Start of SOURCE MATERIAL
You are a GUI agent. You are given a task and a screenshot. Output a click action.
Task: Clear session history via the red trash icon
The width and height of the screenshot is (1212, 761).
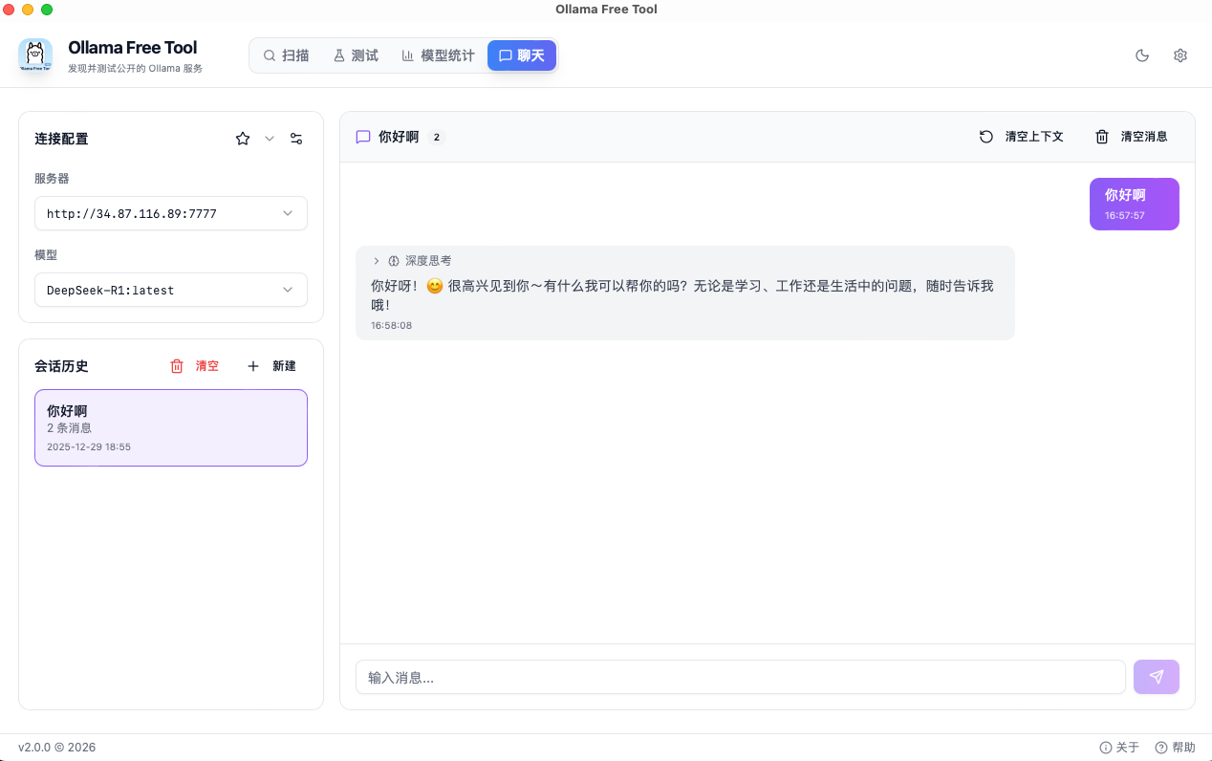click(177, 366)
End of SOURCE MATERIAL
Start of SOURCE MATERIAL
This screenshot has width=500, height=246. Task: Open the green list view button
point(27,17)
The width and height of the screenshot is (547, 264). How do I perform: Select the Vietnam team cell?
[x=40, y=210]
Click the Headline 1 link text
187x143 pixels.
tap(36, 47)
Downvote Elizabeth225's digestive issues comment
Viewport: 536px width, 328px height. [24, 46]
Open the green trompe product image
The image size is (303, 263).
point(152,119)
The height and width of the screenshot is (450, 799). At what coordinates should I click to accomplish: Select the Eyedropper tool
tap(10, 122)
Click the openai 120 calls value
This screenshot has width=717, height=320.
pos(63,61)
End of SOURCE MATERIAL
Start of SOURCE MATERIAL
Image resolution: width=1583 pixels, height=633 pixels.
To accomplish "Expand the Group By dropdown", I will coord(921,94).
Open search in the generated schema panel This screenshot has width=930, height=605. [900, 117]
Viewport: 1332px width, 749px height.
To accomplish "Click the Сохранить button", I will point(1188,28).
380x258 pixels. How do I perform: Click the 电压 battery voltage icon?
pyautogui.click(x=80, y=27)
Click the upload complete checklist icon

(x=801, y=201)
End of SOURCE MATERIAL
TASK DETAILS:
Look over the material above and report how many of its lines have the string "will" in them, nothing more.

EXERCISE RESULT:
2